POSITIONNEMENT RELATIF TEMPOREL EN QUASI-TEMPS RÉEL
AVEC CORRECTIONs PAR FERMETURE DE CHEMINEMENT

 

Le Positionnement Relatif Temporel (PRT) est une méthode permettant de mesurer des vecteurs à l’aide d’un unique récepteur. Le mode opératoire de cette méthode consiste à se déplacer entre une station connue et une station inconnue, et à observer la phase de l’onde porteuse avec un seul récepteur de façon continue. L’inconvénient de cette méthode provient de l’accroissement de l’erreur de positionnement de la station inconnue lorsque l’intervalle de temps entre les deux stations augmente. Cet accroissement provient principalement de la variation temporelle du délai ionosphérique, des erreurs de corrections d’horloges et d’orbites des satellites pour ne nommer que les plus importantes. Une solution à ce problème consiste, après avoir observé sur la station inconnue, à revenir sur la station connue. Ainsi il est possible de connaître la variation temporelle de l’erreur de positionnement entre le début du cheminement et sa fin. En assumant que cette variation est pratiquement linéaire pour un laps de temps typiquement d’une demi-heure, il est possible pour chaque instant du cheminement d’estimer par interpolation temporelle l’erreur de positionnement et ainsi de la corriger. Les résultats présentés dans ce mémoire montrent que cette méthode de corrections par fermeture de cheminement permet une amélioration de la précision d’un positionnement relatif d’environ 60% avec des observations monofréquence et de 40% avec des observations bifréquence. Cette méthode permet pour un trajet aller-retour d’une minute d’effectuer un positionnement avec une précision de 10 cm sur chacune des composantes horizontales ainsi qu’une précision de 20 cm sur la verticale à un niveau de probabilité de 95% avec des observations monofréquence.

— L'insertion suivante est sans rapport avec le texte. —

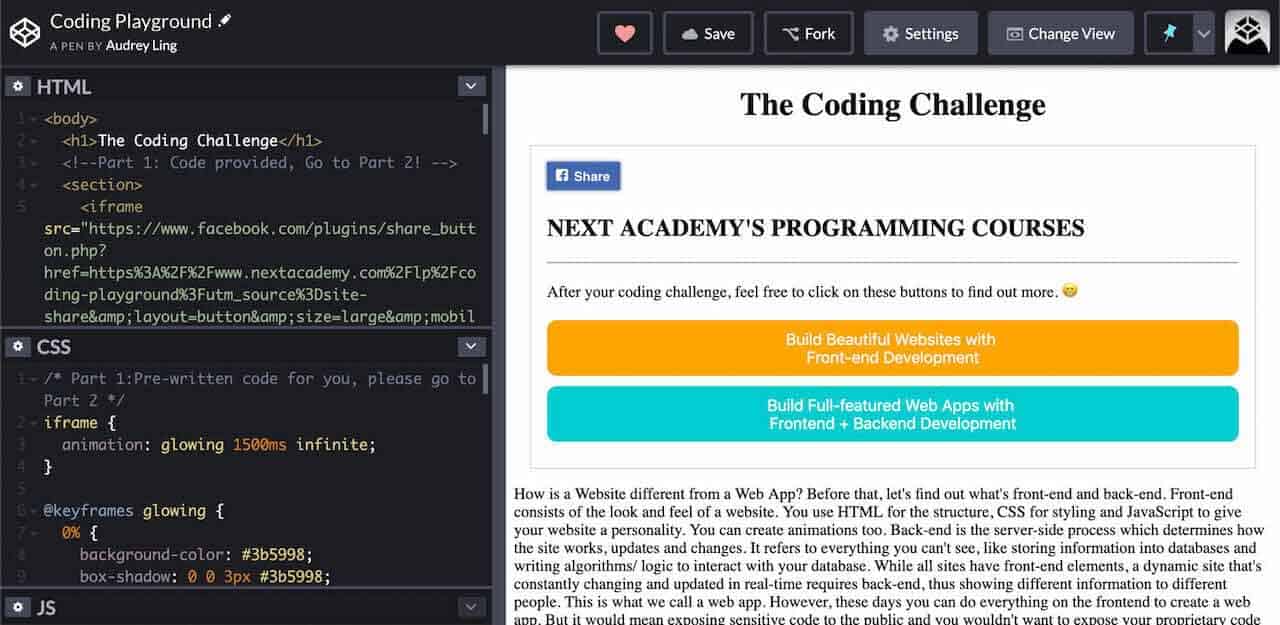The height and width of the screenshot is (625, 1280).
Task: Expand the JS panel dropdown arrow
Action: pos(471,607)
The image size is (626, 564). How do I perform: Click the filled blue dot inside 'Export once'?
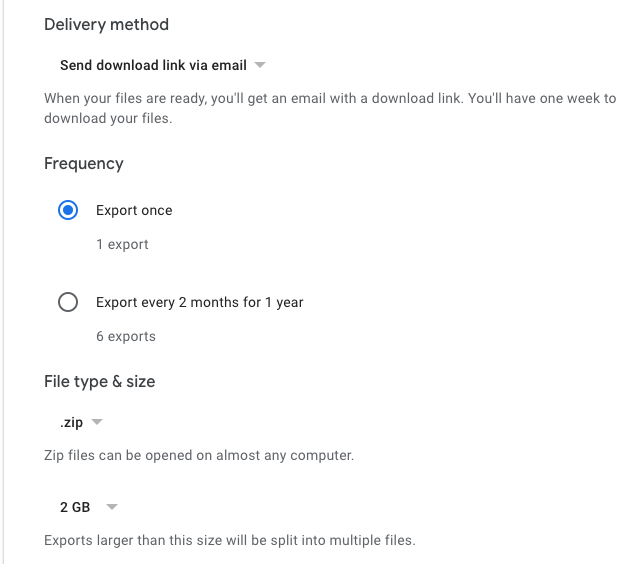coord(68,210)
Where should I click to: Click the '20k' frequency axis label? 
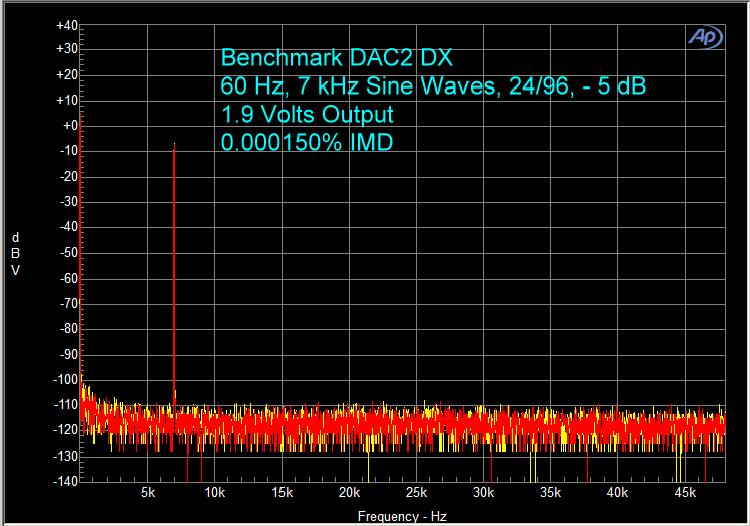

Pour le positionnement relatif temporel avec corrections par fermeture de cheminement, les deux principales sources d’erreurs proviennent de la variation temporelle du délai ionosphérique et de la variation temporelle des erreurs de corrections d’horloge transmises. Dans le cas d’applications en quasi-temps réel, l’alternative aux orbites et aux corrections d’horloge transmises sont celles ultrarapides générées par le International GPS Service (IGS). Cependant, ces dernières ne produisent aucune amélioration de la précision d’un positionnement relatif temporel avec corrections par fermeture de cheminement. Il est cependant possible, en utilisant un récepteur bifréquence, de corriger le délai ionosphérique et ainsi d’améliorer la précision du positionnement.